If these vague loopholes remain in place, then instead of using Big Tech antitrust to empower dissidents, these bills will give them explicit approval from Congress to continue censorship in the guise of safety.

It’s unsurprising, then, that other pro-censorship organs of the U.S. government are fully on-board. During his confirmation hearings, Attorney General Merrick Garland promised a crusade against “online misinformation.” But clearly, he doesn’t see new antitrust bills as a threat to that crusade. On Monday, the Department of Justice publicly endorsed AICOA, claiming that monopolistic practices were harmful not just to American consumers, but also to “our democracy” (*eye roll*). 

Big Tech is terrible, and it is essential that its power be broken if real American freedom is to be restored. But as currently written, the two bills racing through Congress will make life better for every tech company except those affiliated with free speech, populism, or conservatism of any sort.

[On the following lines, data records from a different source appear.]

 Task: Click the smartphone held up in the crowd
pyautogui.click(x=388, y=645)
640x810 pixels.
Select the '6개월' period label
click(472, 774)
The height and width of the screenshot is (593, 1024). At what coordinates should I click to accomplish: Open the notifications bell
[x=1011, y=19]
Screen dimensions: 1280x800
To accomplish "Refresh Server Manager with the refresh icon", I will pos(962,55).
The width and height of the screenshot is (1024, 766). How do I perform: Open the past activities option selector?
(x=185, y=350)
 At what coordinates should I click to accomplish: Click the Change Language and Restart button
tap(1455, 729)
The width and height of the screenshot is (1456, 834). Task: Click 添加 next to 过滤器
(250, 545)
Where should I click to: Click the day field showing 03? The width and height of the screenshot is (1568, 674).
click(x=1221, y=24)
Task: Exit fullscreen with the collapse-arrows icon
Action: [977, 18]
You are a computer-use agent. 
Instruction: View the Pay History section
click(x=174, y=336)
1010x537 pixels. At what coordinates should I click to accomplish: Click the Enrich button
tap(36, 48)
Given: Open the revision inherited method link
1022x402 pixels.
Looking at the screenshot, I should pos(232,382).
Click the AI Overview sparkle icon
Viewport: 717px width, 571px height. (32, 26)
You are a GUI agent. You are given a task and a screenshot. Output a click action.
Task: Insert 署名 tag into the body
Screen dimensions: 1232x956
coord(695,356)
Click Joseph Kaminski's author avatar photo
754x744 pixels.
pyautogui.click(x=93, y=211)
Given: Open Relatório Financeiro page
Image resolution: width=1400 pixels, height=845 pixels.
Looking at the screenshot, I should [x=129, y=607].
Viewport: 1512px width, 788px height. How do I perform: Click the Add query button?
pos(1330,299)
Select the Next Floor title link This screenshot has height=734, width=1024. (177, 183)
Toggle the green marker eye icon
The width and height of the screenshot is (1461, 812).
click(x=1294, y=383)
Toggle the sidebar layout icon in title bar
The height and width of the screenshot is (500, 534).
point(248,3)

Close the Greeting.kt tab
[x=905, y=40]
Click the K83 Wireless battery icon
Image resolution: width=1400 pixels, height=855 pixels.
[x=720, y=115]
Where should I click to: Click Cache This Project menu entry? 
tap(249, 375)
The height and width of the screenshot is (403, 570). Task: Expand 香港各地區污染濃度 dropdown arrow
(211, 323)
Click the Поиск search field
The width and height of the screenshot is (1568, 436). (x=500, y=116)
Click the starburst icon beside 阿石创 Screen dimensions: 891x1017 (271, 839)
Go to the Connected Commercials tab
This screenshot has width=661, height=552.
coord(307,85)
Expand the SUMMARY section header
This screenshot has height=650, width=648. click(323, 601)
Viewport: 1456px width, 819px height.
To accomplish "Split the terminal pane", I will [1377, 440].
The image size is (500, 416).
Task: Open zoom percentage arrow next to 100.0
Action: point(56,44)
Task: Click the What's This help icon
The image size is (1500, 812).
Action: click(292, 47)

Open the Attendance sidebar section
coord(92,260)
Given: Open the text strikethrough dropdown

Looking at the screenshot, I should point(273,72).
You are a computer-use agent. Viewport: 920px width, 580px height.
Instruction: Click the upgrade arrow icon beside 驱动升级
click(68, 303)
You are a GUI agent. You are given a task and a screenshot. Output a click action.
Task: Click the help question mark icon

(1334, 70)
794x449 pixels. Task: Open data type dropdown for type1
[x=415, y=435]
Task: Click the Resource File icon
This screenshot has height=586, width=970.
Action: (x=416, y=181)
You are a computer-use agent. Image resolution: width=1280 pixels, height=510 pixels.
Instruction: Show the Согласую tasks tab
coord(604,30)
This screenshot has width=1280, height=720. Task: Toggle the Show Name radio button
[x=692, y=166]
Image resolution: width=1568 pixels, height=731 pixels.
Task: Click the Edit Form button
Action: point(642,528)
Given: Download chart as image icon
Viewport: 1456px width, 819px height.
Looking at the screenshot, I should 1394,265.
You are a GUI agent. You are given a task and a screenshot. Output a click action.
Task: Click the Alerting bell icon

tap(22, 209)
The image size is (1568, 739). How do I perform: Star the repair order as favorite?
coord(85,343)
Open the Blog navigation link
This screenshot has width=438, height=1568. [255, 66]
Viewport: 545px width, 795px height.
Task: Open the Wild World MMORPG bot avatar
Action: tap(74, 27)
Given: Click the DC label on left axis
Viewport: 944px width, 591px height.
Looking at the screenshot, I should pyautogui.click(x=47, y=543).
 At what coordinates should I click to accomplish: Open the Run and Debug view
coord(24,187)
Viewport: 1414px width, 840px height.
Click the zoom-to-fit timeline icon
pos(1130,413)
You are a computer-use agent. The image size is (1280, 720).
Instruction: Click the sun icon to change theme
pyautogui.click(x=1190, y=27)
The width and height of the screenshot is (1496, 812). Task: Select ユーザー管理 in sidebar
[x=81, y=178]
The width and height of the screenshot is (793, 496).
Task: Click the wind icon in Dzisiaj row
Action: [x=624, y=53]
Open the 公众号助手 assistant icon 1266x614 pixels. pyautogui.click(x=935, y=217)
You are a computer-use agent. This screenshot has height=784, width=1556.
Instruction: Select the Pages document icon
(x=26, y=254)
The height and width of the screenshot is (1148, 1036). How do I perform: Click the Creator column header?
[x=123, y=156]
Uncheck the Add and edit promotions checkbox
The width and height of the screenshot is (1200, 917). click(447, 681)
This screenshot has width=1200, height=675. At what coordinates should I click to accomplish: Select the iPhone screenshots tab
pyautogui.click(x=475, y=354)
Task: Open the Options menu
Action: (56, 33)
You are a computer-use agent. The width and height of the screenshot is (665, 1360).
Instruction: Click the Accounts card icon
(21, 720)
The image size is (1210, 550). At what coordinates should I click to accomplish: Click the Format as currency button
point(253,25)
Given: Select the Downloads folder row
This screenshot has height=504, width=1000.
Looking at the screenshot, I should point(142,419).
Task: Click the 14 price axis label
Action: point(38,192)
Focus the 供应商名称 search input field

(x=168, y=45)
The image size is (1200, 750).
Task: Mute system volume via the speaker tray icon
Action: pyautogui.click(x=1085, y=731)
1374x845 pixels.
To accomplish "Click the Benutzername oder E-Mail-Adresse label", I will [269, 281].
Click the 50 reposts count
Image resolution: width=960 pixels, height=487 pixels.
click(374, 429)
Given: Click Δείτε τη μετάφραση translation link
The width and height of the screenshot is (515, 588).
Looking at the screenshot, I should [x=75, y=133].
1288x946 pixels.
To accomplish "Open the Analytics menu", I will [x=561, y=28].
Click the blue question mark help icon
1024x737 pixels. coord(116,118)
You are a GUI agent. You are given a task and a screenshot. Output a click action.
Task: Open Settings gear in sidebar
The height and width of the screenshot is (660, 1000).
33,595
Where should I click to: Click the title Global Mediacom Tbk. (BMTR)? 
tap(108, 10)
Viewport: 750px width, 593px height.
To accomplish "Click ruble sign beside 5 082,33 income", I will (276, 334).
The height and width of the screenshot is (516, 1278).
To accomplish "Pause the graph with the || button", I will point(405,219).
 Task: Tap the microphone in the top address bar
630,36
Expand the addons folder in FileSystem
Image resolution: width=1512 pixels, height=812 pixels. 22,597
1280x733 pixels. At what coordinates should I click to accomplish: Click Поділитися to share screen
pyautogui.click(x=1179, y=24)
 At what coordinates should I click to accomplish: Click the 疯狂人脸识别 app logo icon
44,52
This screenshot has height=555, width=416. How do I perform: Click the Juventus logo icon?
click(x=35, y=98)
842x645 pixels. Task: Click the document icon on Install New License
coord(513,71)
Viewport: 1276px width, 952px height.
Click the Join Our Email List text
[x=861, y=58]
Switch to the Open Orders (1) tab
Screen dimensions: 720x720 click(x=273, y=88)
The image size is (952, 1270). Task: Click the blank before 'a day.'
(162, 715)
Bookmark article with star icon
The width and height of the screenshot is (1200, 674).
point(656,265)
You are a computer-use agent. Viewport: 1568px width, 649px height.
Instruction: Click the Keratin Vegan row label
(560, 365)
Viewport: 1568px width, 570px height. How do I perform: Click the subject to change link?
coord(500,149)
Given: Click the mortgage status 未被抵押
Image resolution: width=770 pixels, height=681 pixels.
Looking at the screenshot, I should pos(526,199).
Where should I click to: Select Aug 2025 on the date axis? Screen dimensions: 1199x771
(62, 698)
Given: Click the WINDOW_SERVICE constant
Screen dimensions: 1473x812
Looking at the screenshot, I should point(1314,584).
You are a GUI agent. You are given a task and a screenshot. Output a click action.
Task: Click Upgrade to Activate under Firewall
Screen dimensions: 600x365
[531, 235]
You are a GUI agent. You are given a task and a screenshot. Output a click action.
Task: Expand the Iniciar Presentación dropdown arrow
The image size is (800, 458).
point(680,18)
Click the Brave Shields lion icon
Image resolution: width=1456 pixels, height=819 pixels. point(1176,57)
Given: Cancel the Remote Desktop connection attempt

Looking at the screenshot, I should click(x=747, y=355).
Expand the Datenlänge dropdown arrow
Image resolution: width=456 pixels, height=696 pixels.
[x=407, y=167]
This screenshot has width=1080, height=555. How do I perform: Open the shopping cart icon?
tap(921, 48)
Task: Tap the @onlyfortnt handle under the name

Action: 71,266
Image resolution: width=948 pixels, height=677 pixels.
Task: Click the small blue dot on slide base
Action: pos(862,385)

They will hurt Google and Apple and Amazon, only to empower Spotify and Microsoft in their place. Spotify has spent 2022 purging comedians and slowly nullifying Joe Rogan. Microsoft, meanwhile, has positioned itself as a leader in fighting “disinformation.”

The fix, fortunately, is straightforward: Stand up for Constitutional principles and embed the First Amendment in the law. Just as the government cannot suppress political speech on the grounds that it endangers “safety,” neither should the powerful corporations that increasingly exercise quasi-governmental powers of their own. Republicans should fight to add text which makes it clear that “safety” can never be used as a mere pretext for censorship: explicitly state that tech giants can never engage in deplatforming or censorship over speech that is protected by the First Amendment.

With that simple change, antitrust will become a real tool for restoring and protecting dissident speech in America.

William Peterson is the pseudonym of a litigation and regulatory attorney who has advised many of the leading free speech apps on litigation against Big Tech for censorship.